Wednesday, May 11, 2005 4:55 AM by Hugo Rodger-Brown

# re: [Article]Simplify Data Layer Unit Testing using Enterprise Services

It's always good to find out that you're not alone! I posted a while back about the whole unit testing / data access conundrum (http://hugorodgerbrown.blogspot.com/2005/04/unit-testing-and-data-access.html), and it's great to find out that my solution is not complete baloney ;-)
Wednesday, May 11, 2005 8:35 AM by Rik Hemsley

# Great time saver

The 'Services Without Components' trick means I can use transactions for tests. I usually avoid the hassle and just live with a restore before each test, but sometimes this means a suite of tests takes several minutes to run, which is too long when you're anxious to see if you broke anything with your last change.

Nice work!
Wednesday, May 11, 2005 9:00 AM by Rik Hemsley

# One problem

The SWC rollback method doesn't work here. After the teardown code has run, a value inserted into the database is still there. XP SP2...
Wednesday, May 11, 2005 10:51 AM by Roy Osherove

# re: [Article]Simplify Data Layer Unit Testing using Enterprise Services

Rik:
Are you using SP2? or Win2003?
If so, perhaps you have some code under test that creates its own transaction? or is ignoring transactions?

if the answer is still no, can you send me a code sample? to roy at osherove dot com
Thursday, May 12, 2005 12:44 PM by Bob Archer

# re: [Article]Simplify Data Layer Unit Testing using Enterprise Services

Roy,

This is a good article.
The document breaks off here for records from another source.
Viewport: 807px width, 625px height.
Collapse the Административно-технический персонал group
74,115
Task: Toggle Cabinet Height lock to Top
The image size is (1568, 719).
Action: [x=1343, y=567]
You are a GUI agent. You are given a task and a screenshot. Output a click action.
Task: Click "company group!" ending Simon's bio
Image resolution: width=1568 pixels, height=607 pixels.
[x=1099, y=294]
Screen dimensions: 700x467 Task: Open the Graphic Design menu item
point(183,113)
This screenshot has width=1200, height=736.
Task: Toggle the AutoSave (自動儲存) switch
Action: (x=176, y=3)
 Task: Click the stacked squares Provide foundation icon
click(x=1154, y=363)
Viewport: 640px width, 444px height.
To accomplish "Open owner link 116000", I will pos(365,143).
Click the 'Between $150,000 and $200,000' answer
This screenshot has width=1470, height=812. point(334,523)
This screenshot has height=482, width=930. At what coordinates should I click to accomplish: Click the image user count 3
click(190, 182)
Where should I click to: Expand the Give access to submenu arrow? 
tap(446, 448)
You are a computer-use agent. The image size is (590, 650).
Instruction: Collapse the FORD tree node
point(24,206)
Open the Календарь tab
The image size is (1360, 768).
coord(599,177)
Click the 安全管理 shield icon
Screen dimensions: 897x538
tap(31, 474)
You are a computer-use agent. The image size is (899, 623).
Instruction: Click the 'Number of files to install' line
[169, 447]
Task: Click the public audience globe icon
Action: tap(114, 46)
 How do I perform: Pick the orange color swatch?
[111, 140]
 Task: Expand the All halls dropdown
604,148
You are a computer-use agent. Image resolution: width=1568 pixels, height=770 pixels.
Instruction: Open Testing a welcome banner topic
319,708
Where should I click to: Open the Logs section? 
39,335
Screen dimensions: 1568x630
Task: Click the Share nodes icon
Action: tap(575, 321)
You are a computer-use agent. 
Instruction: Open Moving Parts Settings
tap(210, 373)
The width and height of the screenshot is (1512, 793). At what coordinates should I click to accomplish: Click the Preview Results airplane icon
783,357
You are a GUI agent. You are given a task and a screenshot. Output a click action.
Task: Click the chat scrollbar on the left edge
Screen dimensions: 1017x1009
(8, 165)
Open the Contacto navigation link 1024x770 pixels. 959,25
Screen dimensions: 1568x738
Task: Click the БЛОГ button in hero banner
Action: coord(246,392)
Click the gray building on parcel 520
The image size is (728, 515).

Would I be able to test my transaction handling code inside the COM+ transaction.

Lets say I want to test that when inserting an Order and related order lines and an order line insert fails that the order insert is rolled back? Will that test work within the COM+ transaction?

Also, it would be great to see you expand the article to include the TransactionScope object in .Net 2.0.

Bob
Saturday, May 14, 2005 5:20 PM by Rik Hemsley

# re: [Article]Simplify Data Layer Unit Testing using Enterprise Services

Rollback does work... but you have to open the connection to the database _after_ opening the new transaction context. Thanks to Roy for setting me straight!
Tuesday, May 17, 2005 3:31 PM by Wayne Allen

# re: [Article]Simplify Data Layer Unit Testing using Enterprise Services

Nice article - best solution I've seen for db testing. However, you missed one important point.

If you use RESTORE how do you ensure your views/stored procedures/stored functions/etc are up to date.

If you don't use RESTORE how do you ensure the initial data state?
Tuesday, May 17, 2005 7:03 PM by Javier Luna

# re: [Article]Simplify Data Layer Unit Testing using Enterprise Services

I believe that any DataLayer must be a simple code block, that they allow operations against DB.

That code block would not have to know on the Business Entities. Single to specialize it is to execute the operations (Store Procedures and SQL Sentences) against the engine DB (SQL, Oracle, DB2, etc.), with which this setting.

Finally, I invite to you to download the DataLayer.Primitives Public Version.

This is very cool Data Layer :)

DataLayer.Primitives - Readme!
http://forums.microsoft.com/msdn/ShowPost.aspx?PostID=1389

Cheers,

Javier Luna
http://guydotnetxmlwebservices.blogspot.com/
Monday, May 23, 2005 3:22 AM by TrackBack

# Roy Osherove's MSDN Article

Roy Osherove blogs about his first MSDN article titled "Simplify Data Layer Unit Testing using...
Tuesday, May 31, 2005 6:07 AM by Tomer Gabel

# re: [Article]Simplify Data Layer Unit Testing using Enterprise Services

Finally found the time to read through the whole thing - it's great in concept, although when I tried to implement a a similar scheme (with XtUnit) a while back I couldn't get it to work (COM+ errors I did not readily know what to do with).